Available records
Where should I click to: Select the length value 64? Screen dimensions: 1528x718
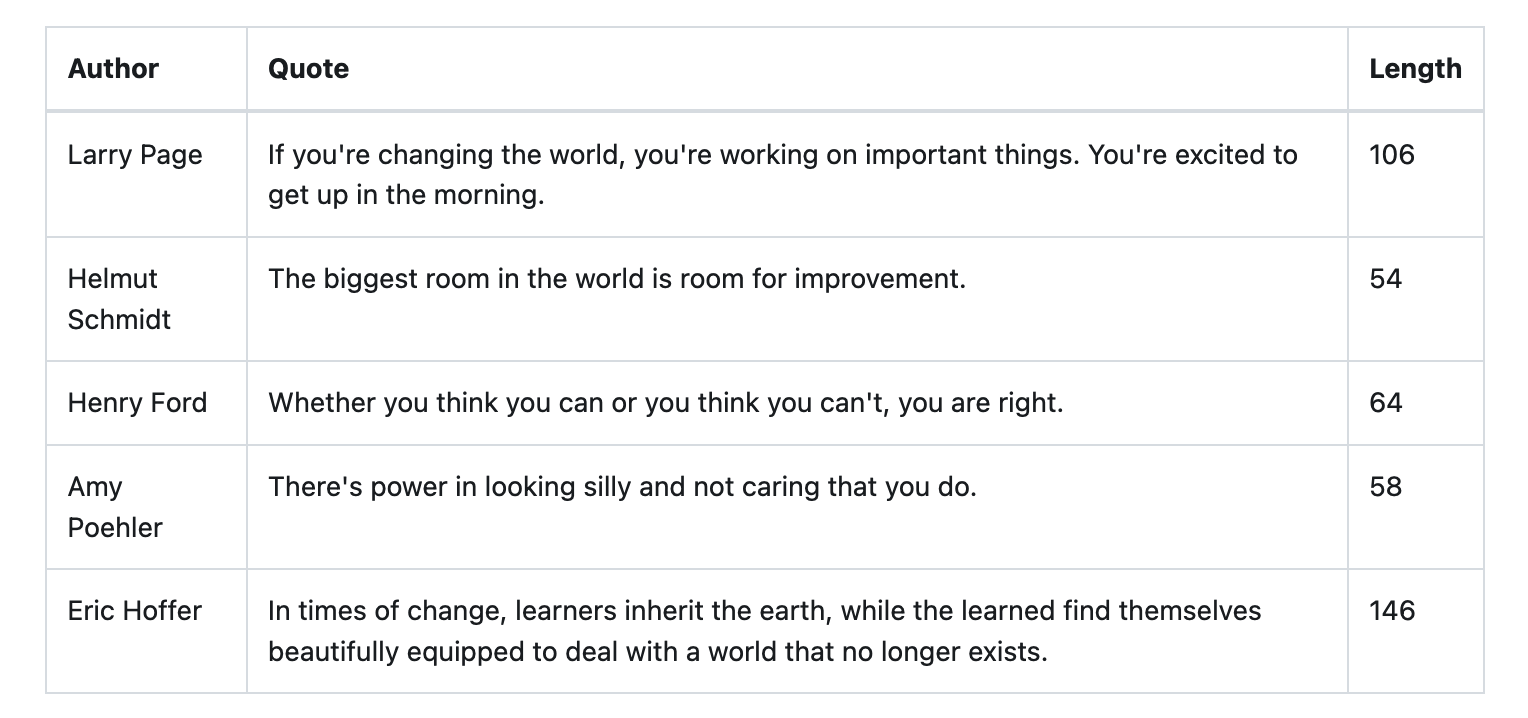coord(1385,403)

* * *

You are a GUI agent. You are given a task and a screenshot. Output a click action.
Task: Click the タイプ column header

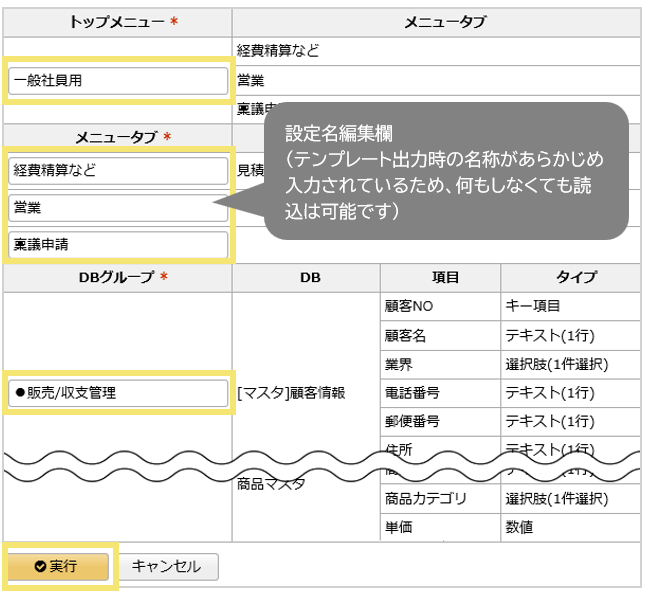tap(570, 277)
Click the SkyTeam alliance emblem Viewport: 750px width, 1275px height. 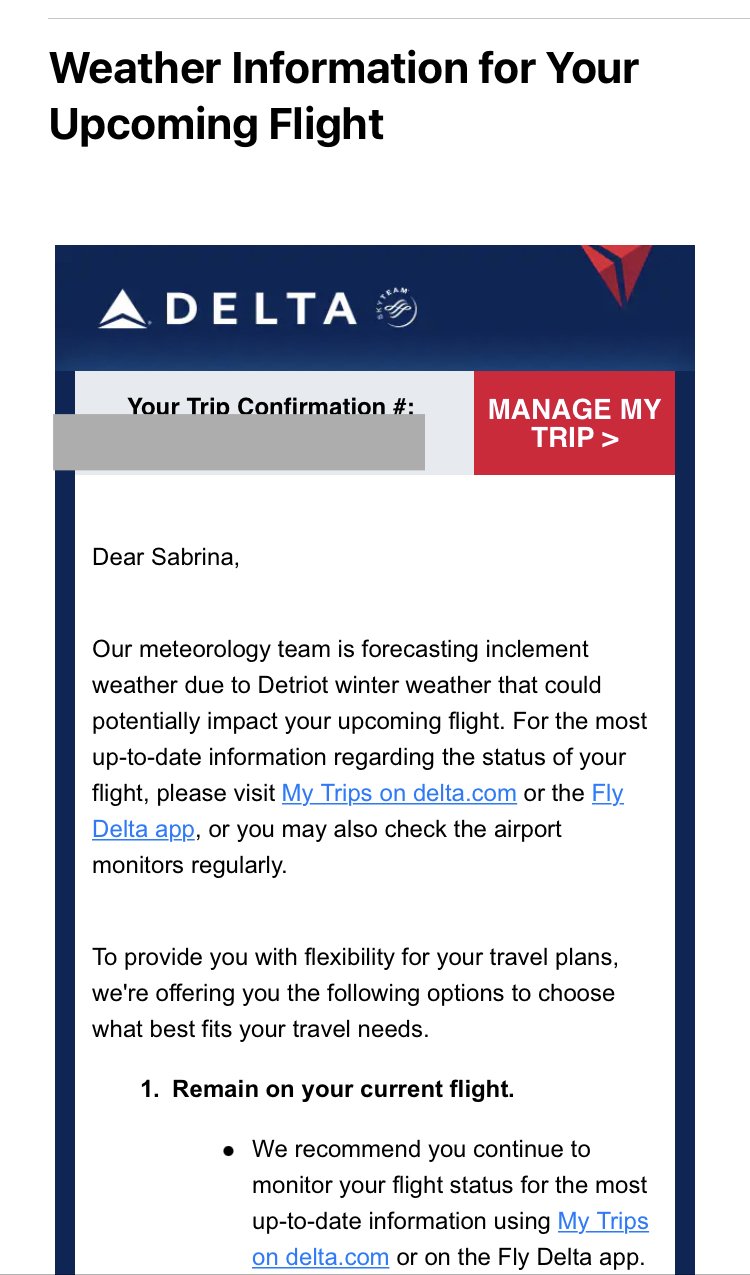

...

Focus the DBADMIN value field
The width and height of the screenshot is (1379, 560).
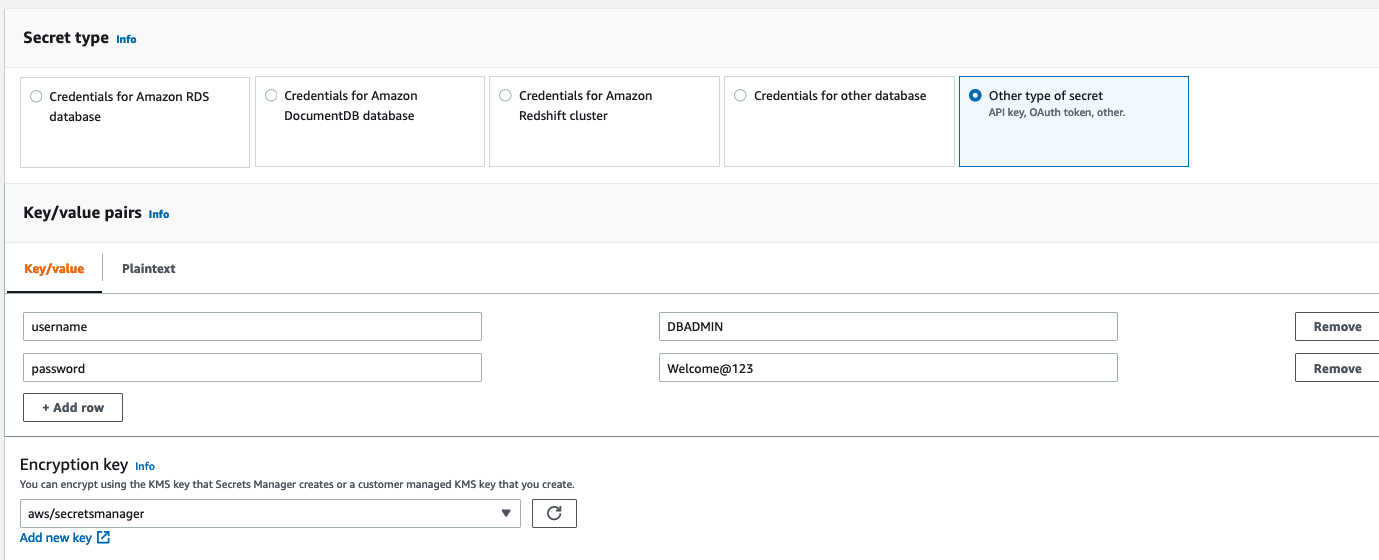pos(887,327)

Objective
Rewrite the items starting with the line that contains "Where should I" and going on through the line that contains "coord(1385,403)", both included, with -79 added to every coordinate in the answers. Give the requests as well, and leave out the pictures.

Task solution
Where should I click to: Select the length value 64? Screen dimensions: 1528x718
coord(1306,324)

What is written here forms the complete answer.